Calico vs Underseas
Both from Sherwin-Williams's palette. Hue-wise, Calico belongs to the blue-green family and Underseas to the green-grey family. Calico (LRV 35) reflects noticeably more light than Underseas (LRV 25), a difference of 9 points that becomes especially apparent in rooms with limited natural light. Calico runs cool while Underseas is decidedly neutral, which means they'll respond very differently to warm vs cool light sources. The ΔE 8.2 gap is real but not dramatic — close enough to use together, distinct enough to matter as a choice. Below you'll find 3 real-room photo comparisons where both colors appear side by side, plus 5 simulated room previews.

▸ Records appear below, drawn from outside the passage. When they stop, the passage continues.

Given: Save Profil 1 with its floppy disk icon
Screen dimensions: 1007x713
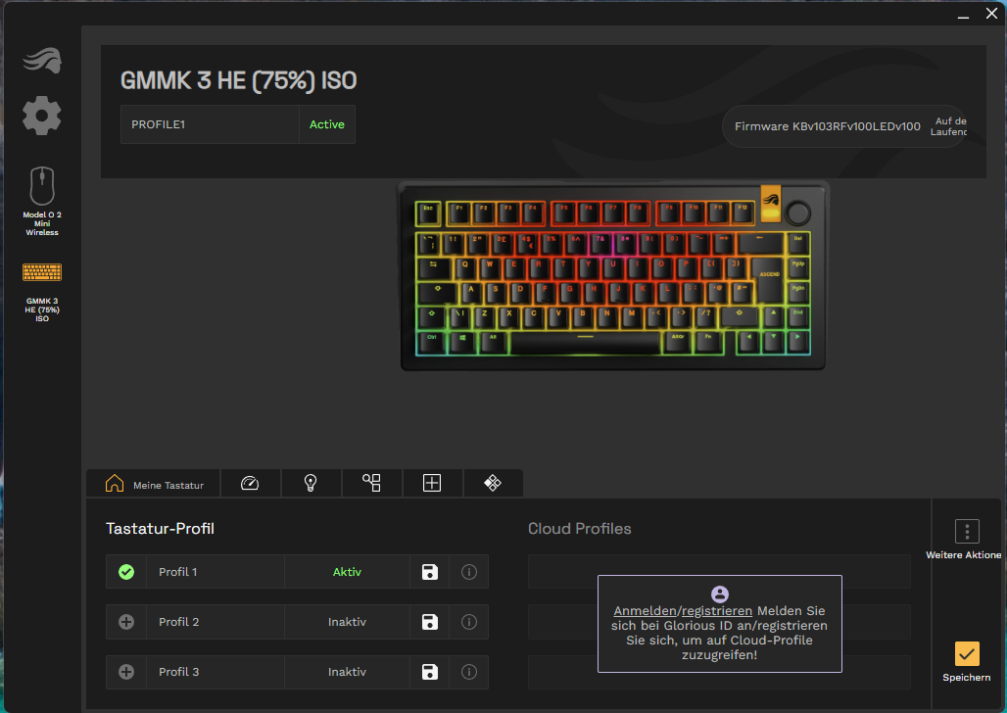Looking at the screenshot, I should click(x=430, y=572).
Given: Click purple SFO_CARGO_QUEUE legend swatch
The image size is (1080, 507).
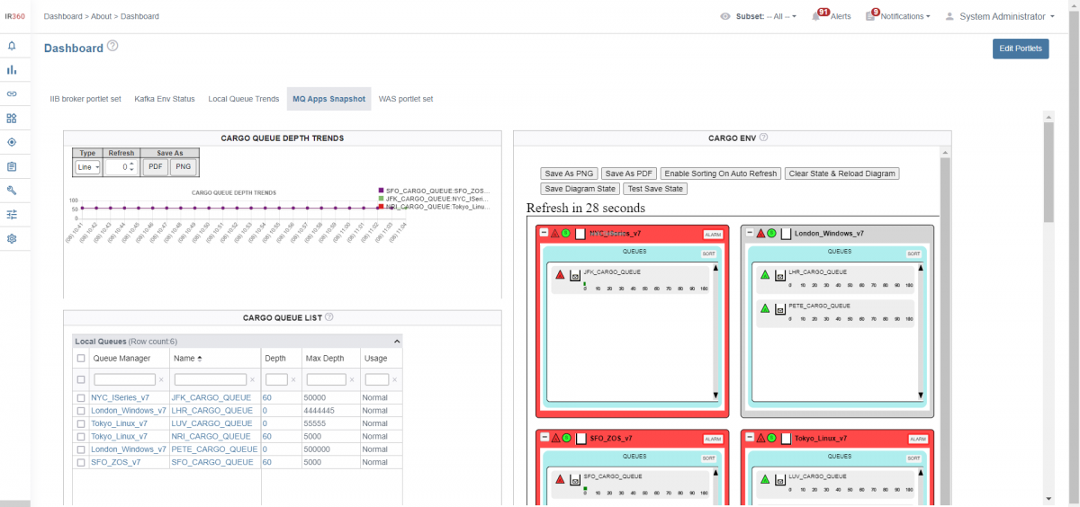Looking at the screenshot, I should click(x=382, y=191).
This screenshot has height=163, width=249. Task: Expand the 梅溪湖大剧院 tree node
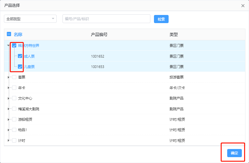tap(8, 109)
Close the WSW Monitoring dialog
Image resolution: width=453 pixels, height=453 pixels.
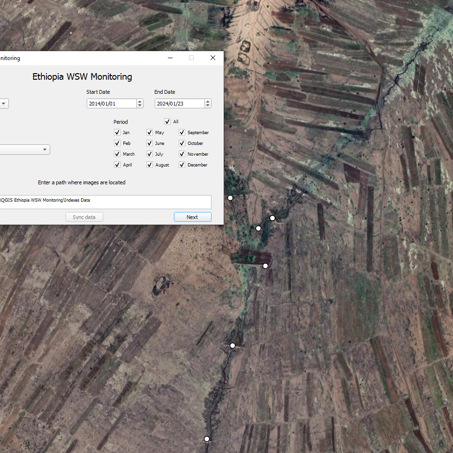(x=213, y=58)
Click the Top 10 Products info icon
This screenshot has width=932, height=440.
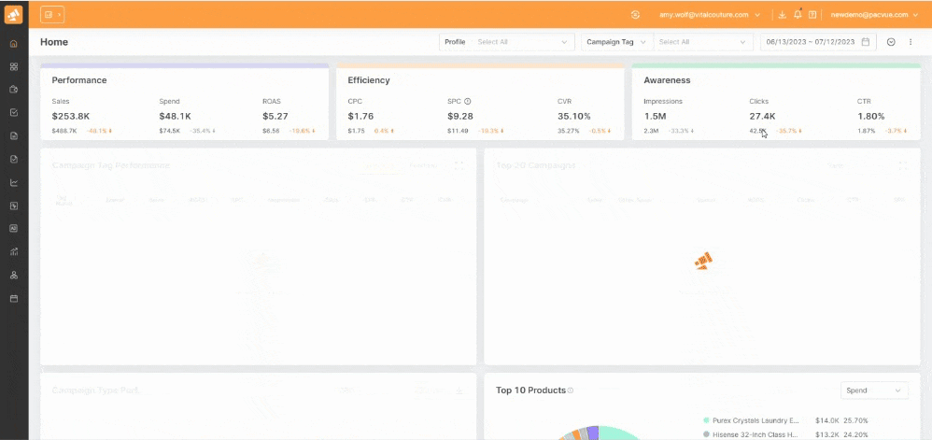tap(571, 390)
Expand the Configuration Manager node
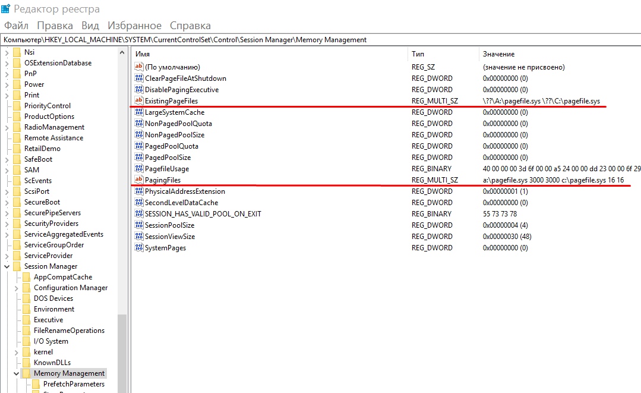The width and height of the screenshot is (641, 393). pos(17,288)
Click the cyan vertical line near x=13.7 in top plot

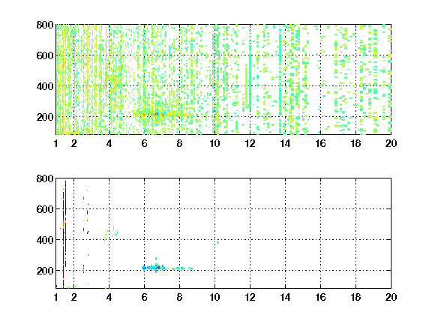click(x=281, y=80)
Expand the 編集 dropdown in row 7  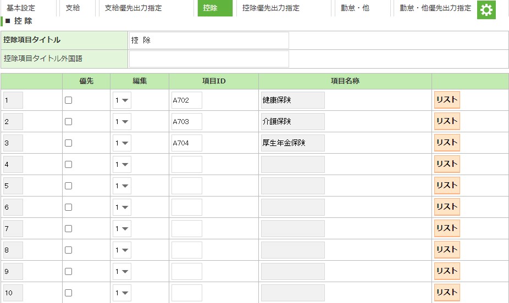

Calico vs Underseas in Real Spaces
3 real rooms side by side. Calico and Underseas are close enough that the difference can be hard to judge from a chip alone — these photos show how each reads at scale, across different spaces and lighting conditions.
Living Room
In a living room, color works across both daylight and evening light — the same wall can read very differently at noon and at 8pm. The LRV gap is large enough that Calico will make the room feel meaningfully brighter than Underseas would.
Bathroom
Bathrooms are one of the few spaces where you're genuinely enclosed by the paint color, which makes the choice between these two more consequential. Calico reflects noticeably more light off the walls, making the space read more open than Underseas.
Color Details
Calico vs Underseas Simulated Comparison
5 simulated room previews — drag the slider on each to see Calico on one side and Underseas on the other.
Digital color is approximate. These simulations are generated from the manufacturer's hex values and overlaid on grayscale room photos — your screen's calibration, brightness, and viewing angle all affect how they render. Before committing to either color, test physical samples in your own space under the light you actually live with.
More Calico comparisons
See how Calico stacks up against other well-photographed colors across different brands and tones.